Cole
Dwyer
University of Arkansas at Little Rock, Little Rock, AR
Cole was born in a small town in rural Arkansas, where he was surrounded by nature and fell in love with biology early on. His dad is a contractor but always made time to take his son on boating trips, and his mom was an elementary school teacher who supported Cole’s growing interests in any way she could. He grew up engrossed in book series such as Ripley’s Believe It or Not! and Weird But True!, infatuated with the bizarreness of our reality.
Later in life, Cole required intensive surgery to fix a painful knee condition, and his hometown lacked the medical system needed to perform it. His journey from moving to a bigger city, to undergoing multiple procedures, and the long road of recovery that followed was a daunting experience for a preteen, but narrowed his passion down to the medical sciences that guided him through it all. As a result, Cole is planning to apply to medical school in the near future.

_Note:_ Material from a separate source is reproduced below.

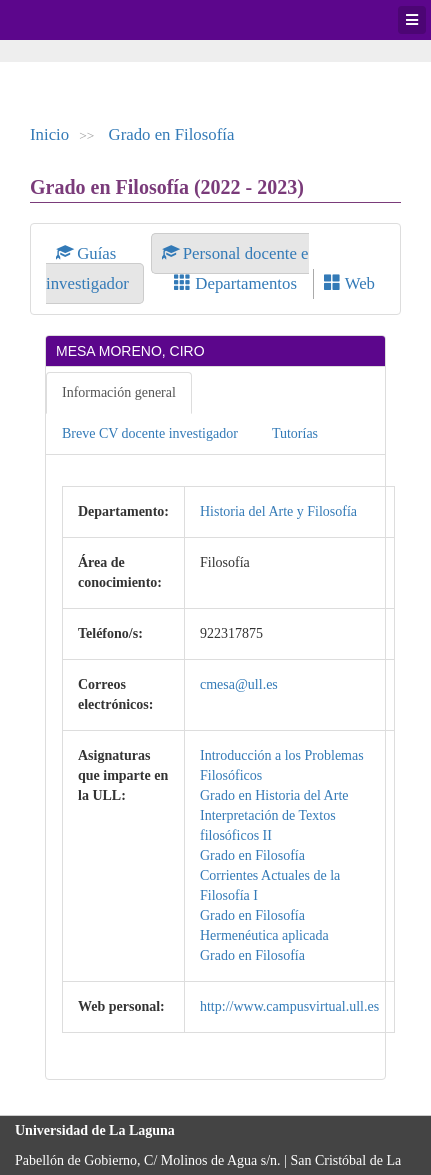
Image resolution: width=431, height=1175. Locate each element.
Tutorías (295, 433)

Cole became a learning assistant for biology in an effort to increase the peer-to-peer connections in STEM and become an expert in his discipline. He loved every part of the job, but felt disheartened and shocked by how boring many students felt it was. He felt fortunate that he was raised with the right attitude and educational resources regarding it, but could easily see how students grow up to hate it with the way it’s taught. His pedagogy professor shared RIT’s research opportunity with his class, and Cole, with his family background in education and desire to make biology fun for all, felt like it was a perfect fit.
Cole is continuing a project started by one of last year’s cohort, Lydie, who created the Protein Landscape as a tool to categorize images of proteins by their scale and abstraction. Cole has refined the framework from a 4x2 to a 4x3 chart, and he is now analyzing visuals of proteins according to their cellular function. He seeks to determine whether a protein’s function impacts the level of interaction or detail it is depicted with, because this analysis could unveil possible gaps between figures shown in undergraduate textbooks and those in the primary literature. He also believes the protein landscape can be used as an innovative tool in the classroom, by assessing students on whether they can recognize the same protein in different scales and/or levels of abstraction.

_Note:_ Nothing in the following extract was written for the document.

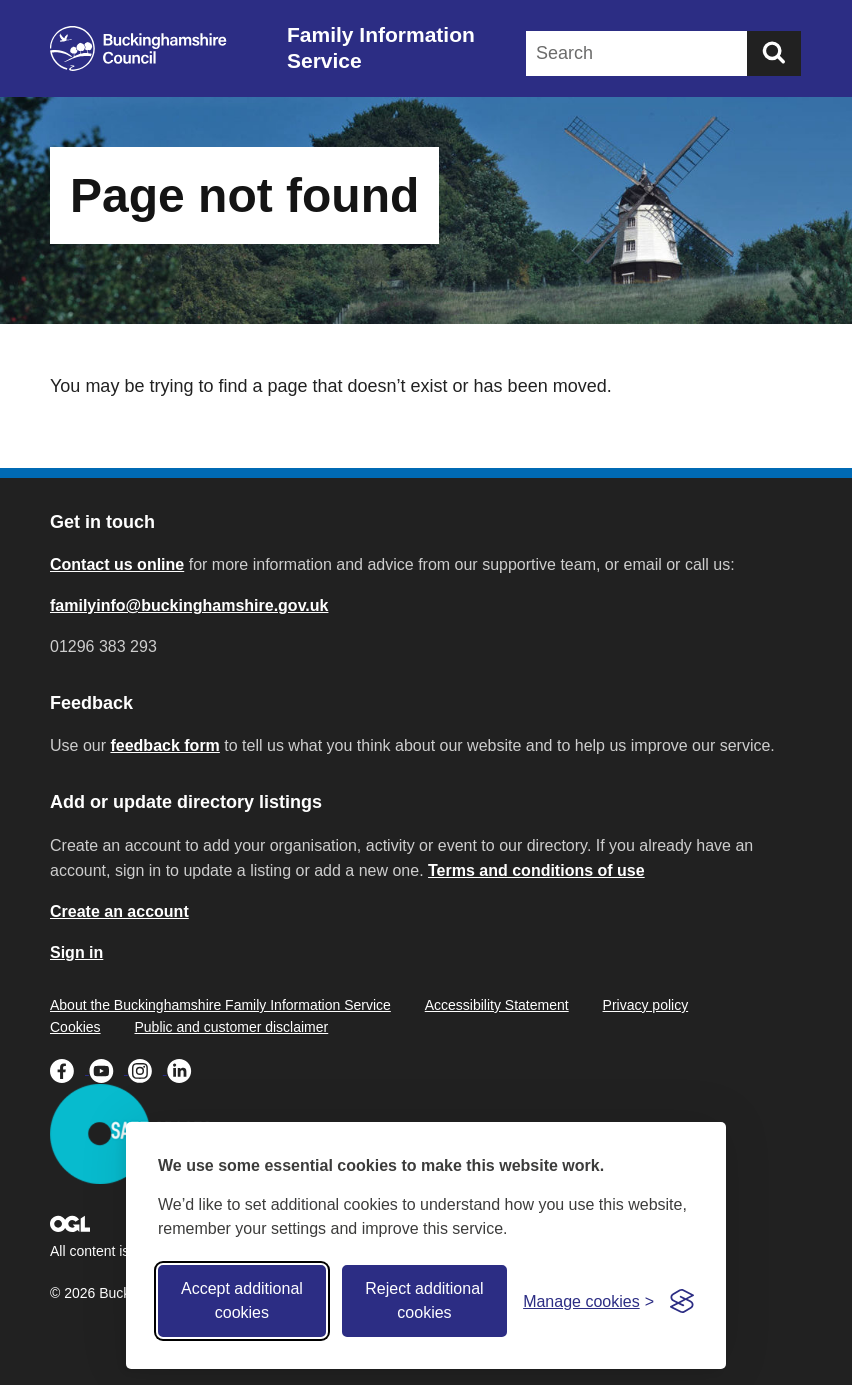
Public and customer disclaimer (231, 1027)
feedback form (164, 745)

This may be Cole’s first REU, but it left a superb first impression and blew any expectations he had out of the water. He loves the encouragement and communication provided by both the mentors and his fellow cohort members, making this research group feel like a welcoming community that will be impossible to forget. He also loves the campus of RIT and exploring Rochester in his free time, which he finds both beautiful and enriching with an endless amount of things to do.